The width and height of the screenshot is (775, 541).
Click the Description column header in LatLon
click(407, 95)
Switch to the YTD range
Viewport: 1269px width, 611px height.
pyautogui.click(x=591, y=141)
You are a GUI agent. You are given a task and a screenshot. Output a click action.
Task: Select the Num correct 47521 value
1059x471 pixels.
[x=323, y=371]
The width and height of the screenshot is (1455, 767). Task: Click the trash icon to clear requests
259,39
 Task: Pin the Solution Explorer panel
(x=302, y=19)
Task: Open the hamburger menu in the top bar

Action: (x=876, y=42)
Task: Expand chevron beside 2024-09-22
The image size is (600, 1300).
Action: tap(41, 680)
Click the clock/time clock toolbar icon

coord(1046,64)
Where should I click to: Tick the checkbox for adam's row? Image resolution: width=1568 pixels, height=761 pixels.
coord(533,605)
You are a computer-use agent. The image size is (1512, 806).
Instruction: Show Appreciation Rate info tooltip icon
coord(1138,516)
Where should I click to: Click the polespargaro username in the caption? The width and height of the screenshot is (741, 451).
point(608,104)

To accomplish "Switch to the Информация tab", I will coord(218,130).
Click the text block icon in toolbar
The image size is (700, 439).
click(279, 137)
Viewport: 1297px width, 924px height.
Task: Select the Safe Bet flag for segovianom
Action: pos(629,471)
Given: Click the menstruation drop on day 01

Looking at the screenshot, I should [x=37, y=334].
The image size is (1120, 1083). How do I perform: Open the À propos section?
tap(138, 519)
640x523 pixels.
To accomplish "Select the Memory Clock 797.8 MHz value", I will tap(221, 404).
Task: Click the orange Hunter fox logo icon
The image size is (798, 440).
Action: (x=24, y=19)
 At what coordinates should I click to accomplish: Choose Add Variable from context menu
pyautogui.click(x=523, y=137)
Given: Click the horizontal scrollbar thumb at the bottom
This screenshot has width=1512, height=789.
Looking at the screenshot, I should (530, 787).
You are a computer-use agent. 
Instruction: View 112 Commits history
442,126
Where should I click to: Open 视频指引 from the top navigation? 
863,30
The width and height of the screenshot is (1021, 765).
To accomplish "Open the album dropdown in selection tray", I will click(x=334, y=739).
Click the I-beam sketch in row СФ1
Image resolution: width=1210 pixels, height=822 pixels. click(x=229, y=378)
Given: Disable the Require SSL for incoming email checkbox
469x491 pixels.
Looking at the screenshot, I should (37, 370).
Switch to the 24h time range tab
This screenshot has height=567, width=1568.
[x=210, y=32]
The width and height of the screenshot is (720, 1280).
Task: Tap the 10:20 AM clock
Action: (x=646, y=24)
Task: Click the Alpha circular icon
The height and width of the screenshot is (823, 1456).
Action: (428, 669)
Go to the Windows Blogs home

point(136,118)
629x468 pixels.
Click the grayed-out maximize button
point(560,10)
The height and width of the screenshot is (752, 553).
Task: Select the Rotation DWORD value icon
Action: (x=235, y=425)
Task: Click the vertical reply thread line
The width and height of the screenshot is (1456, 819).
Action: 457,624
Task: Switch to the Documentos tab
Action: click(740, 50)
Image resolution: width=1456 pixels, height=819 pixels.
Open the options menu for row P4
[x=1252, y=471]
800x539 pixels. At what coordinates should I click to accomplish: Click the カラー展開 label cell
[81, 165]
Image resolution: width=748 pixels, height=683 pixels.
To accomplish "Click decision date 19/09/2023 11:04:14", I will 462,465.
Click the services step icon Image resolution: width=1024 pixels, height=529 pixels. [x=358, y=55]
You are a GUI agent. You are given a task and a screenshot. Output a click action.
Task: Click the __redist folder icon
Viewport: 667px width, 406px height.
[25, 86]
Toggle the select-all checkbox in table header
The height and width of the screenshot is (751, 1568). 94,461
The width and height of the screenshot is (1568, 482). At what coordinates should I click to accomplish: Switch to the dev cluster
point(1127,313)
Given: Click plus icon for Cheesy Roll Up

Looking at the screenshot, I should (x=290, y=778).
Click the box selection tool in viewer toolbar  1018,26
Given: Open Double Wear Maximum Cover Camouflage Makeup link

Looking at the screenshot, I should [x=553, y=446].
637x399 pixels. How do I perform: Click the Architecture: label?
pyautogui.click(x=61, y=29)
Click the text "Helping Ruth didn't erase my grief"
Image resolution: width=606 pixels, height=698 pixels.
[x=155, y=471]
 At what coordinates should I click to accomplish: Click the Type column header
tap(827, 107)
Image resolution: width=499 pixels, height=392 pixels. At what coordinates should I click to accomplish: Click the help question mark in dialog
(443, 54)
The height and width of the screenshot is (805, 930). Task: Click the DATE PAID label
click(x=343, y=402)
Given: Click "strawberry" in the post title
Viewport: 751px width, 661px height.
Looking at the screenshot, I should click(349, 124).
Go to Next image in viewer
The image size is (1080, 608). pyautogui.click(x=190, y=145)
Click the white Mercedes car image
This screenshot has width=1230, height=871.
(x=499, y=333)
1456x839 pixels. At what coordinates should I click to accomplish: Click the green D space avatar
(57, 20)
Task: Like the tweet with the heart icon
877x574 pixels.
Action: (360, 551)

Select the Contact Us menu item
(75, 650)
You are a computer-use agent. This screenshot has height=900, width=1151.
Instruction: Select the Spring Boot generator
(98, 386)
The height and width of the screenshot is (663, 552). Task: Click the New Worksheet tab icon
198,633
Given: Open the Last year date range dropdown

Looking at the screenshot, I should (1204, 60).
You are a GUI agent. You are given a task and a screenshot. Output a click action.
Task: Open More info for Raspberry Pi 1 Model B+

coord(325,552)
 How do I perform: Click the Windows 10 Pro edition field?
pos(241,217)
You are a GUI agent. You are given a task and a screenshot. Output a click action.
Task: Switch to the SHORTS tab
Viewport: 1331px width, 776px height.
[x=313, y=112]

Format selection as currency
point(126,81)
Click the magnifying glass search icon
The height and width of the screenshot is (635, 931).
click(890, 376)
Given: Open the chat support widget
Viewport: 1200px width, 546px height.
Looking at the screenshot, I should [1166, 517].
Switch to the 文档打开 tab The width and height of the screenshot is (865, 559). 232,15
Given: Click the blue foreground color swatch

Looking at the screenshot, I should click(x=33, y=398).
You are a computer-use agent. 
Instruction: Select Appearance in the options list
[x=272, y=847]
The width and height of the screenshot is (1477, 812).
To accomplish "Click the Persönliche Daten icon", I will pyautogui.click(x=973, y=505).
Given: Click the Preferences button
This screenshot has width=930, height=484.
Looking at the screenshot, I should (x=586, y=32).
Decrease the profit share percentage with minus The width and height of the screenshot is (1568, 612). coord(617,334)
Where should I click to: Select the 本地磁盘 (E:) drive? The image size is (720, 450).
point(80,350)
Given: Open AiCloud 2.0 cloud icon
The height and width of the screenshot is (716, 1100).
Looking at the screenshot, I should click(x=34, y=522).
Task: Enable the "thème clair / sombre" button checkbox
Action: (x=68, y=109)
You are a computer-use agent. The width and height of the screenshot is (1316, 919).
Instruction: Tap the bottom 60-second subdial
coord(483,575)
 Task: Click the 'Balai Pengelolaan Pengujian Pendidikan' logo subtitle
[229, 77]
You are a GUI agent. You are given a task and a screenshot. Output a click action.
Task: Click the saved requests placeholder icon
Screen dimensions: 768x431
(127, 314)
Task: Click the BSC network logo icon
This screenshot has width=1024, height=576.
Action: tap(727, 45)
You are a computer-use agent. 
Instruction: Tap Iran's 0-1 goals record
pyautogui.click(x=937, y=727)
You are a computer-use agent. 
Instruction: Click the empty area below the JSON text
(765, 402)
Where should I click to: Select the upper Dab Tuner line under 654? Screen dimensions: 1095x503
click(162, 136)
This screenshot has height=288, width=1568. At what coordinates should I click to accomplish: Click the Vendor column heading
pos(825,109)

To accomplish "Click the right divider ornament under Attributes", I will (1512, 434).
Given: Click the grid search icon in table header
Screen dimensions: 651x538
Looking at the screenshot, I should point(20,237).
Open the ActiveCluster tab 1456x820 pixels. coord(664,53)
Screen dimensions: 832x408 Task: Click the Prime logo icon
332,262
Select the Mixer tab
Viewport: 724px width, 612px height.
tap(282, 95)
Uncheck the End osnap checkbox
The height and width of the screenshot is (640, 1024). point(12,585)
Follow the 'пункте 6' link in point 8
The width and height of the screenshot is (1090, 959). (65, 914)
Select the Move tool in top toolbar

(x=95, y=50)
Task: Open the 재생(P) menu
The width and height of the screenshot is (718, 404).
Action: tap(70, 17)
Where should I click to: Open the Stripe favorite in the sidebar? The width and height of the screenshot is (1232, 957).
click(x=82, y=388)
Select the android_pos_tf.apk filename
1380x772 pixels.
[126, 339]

★ ★ ★ ★ ★ ★ ★

Since only lines holding the word "with" matter, count them in the data above and report the number alone.

Answer to this exercise:
2